Вера Андреевна даже не оглянулась в ответ, лишь простучала дробно, но он ее научился понимать, в стрекоте этом послышались недавние слова из очередной педагогической беседы "под портретом": "Изволь, мой друг. Да ты уже и не маленький, чтобы отчет мне давать. Не хочешь, не делись"...
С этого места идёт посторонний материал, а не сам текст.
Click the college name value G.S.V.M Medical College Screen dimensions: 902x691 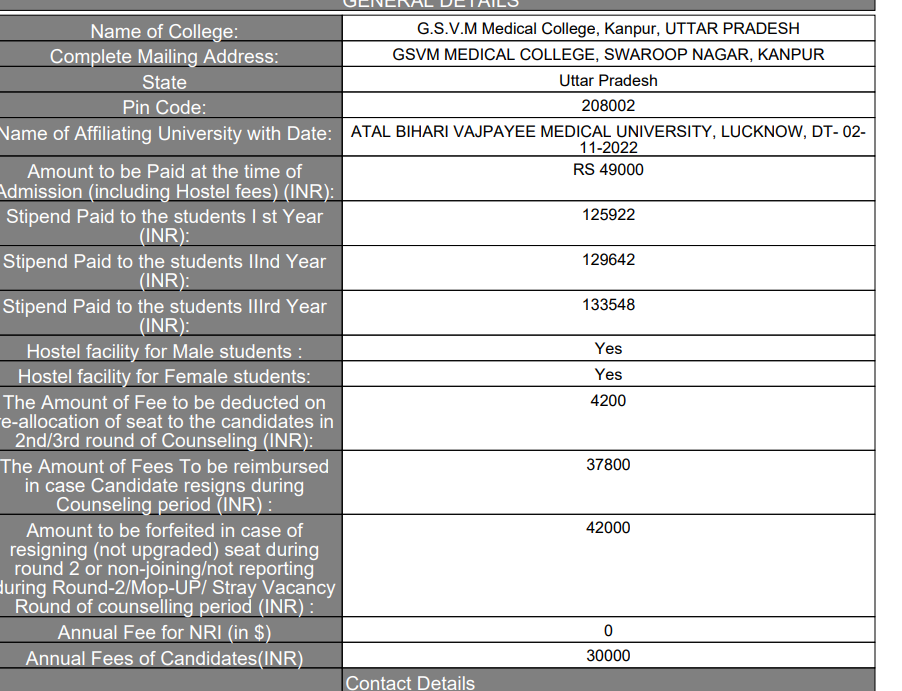pos(608,29)
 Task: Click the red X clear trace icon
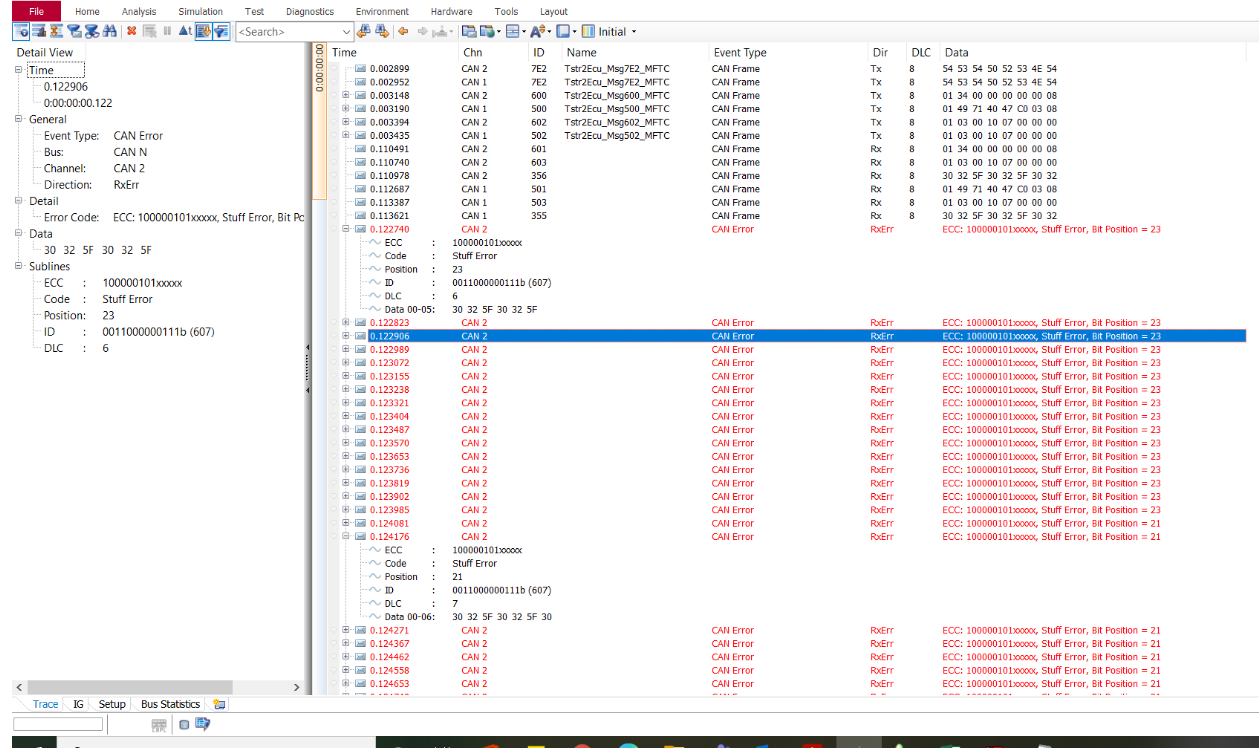point(131,31)
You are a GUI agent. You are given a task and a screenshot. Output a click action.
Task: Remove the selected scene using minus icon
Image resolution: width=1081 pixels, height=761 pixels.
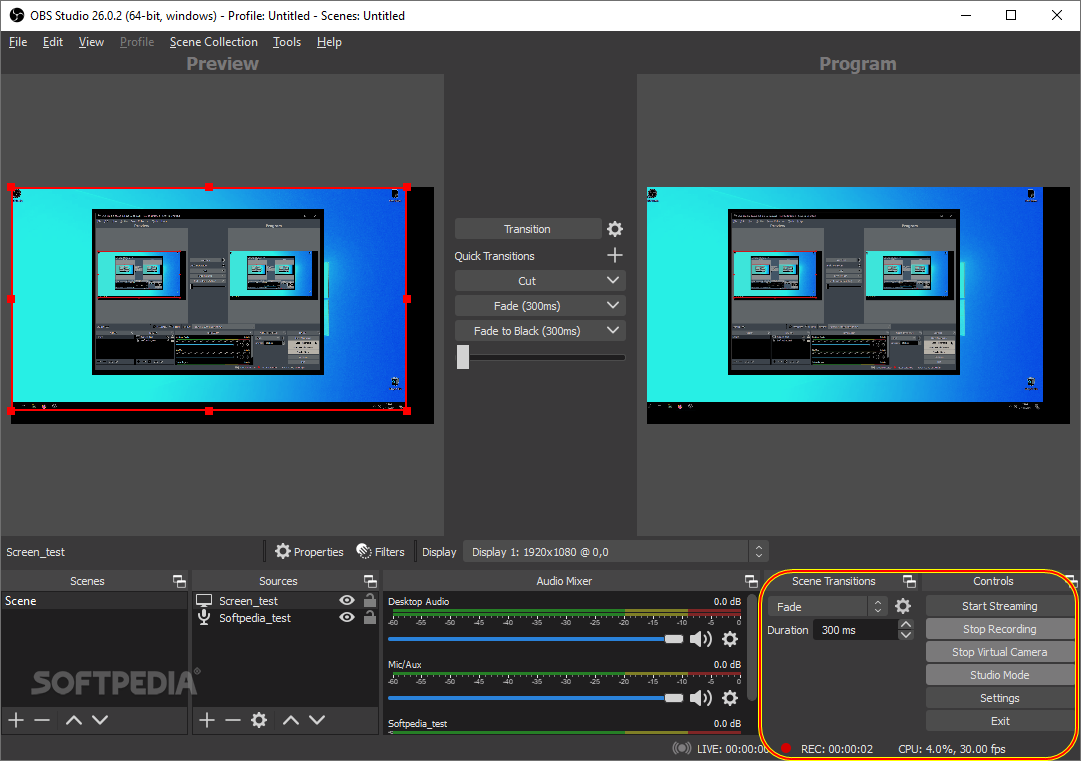click(40, 719)
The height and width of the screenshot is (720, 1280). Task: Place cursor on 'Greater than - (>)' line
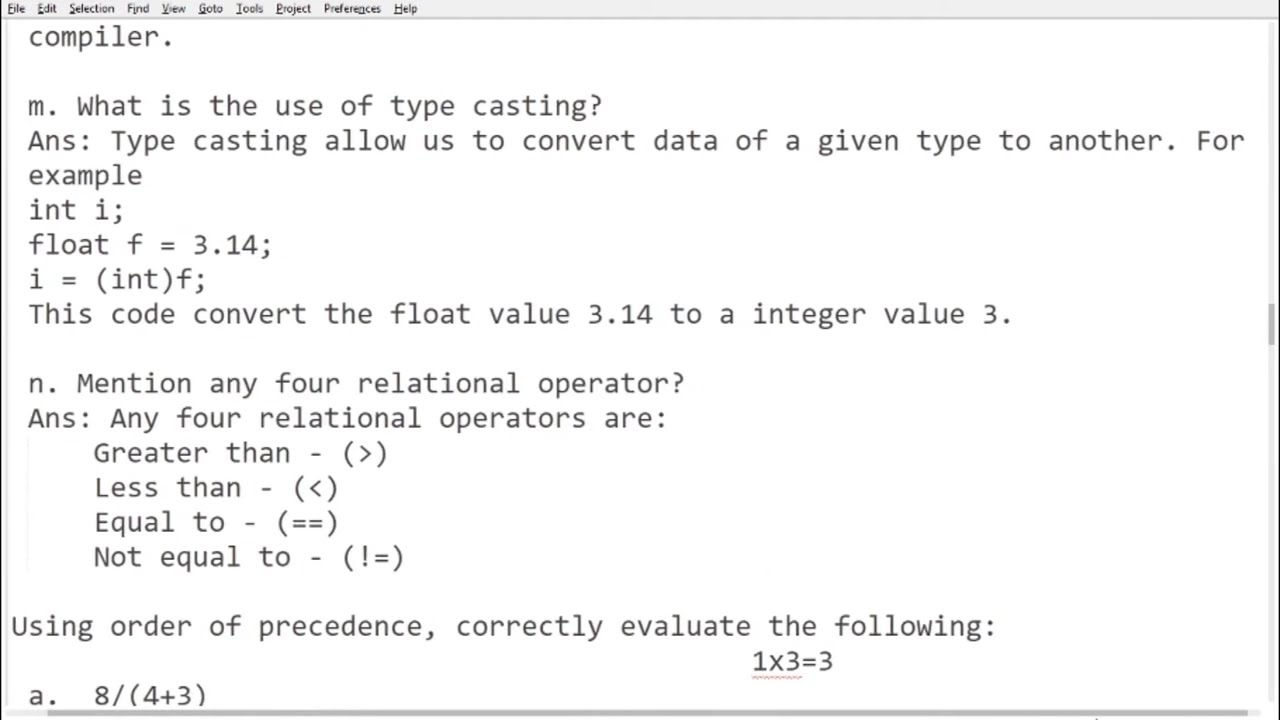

Он не хотел делиться. Он раздвинул ширму у своей тахты, был тут у него свой угол, стол вот крошечный, но крепкий, приспособленный под верстак, полка книг над столом, книг еще из детства, читаных-перечитаных, полка, где и инструменты лежали вперемежку с книгами, и этот вот транзистор с кассетным магнитофоном, жалковатый ящичек, если по правде-то. И вот еще пятно на стене от сорванного картона с фотографиями. Глаза бы не глядели на все это! Разулся, лег, закинув руки, закрыл глаза. Анна Лунина медленно вступила под веки.

24

До одиннадцати часов, до условленного времени, когда должен был подойти к бару на Сретенке Белкин, оставалось минут с пять. Этот бар, вернее, кафе с баром, и открывалось в одиннадцать. Геннадий уже давно был тут, прохаживался у дверей, ждал открытия, ждал Белкина, пытаясь в эти минуты, оставшиеся до встречи, что-то там такое обдумать, придумать. Он вот все же явился сюда, хотя и крикнул Кочергину, что и не подумает заниматься его делами. Но он сейчас не его делами собрался заняться, а Аниными. Еще ночью, когда вертелся, то засыпая, то просыпаясь, все ведя свой разговор с Анной Луниной, какой-то все в тупик приводящий разговор, лишь начало было, а потом – тупик, стена в разговоре, никаких слов там не было, в том тупике. И разговор снова начинался. "Аня, пойми... Он у тебя..." Она обрывала, не крича, печально, но все одним только словом: "Замолчи!.." А замолчать он не мог, он обязан был ей все объяснить. И он опять начинал: "Аня, пойми... Он у тебя..." Этот разговор извел его, ночь извела. Наутро само собой пришло решение встретиться с Белкиным. Павел Шорохов... Некий змеелов... Некий бывший директор гастронома... Сидел... Выпустили... Вернулся, чтобы все распутать... Мститель?.. Что это за человек, нагнавший такого страху на самого Кочергина? И почему так важно знать Кочергину, жив Шорохов или умер? Ясность нужна? В тех темных делах, где орудовали эти клички – Митрич, Шаляпин, Лорд, сам Батя, – понадобилась ясность. Что ж, он поможет Белкину а у него какая кличка? – раздобыть эту ясность. Не для них, не для кличек, а для Анны Луниной. Пусть узнает всё до конца. Он ей выложит правду, как бы она ни кричала на него, как бы ни молила: "Замолчи!.." Если жив, он к ней этого Павла Шорохова приведет. Пусть расскажет! Если и это не поможет, он к ее матери придет, ей расскажет. Какое тебе дело, могут спросить? Ты что, из милиции? Он ответит: "Я не из милиции, я ее люблю". Так он любит ее?! Эта мука, эта все время боль, будто измолотили тебя клюшками, – это любовь? Как ни называй, зачем эти названия, он здесь, вот у этих дверей в бар, он ждет Белкина, он готов на все.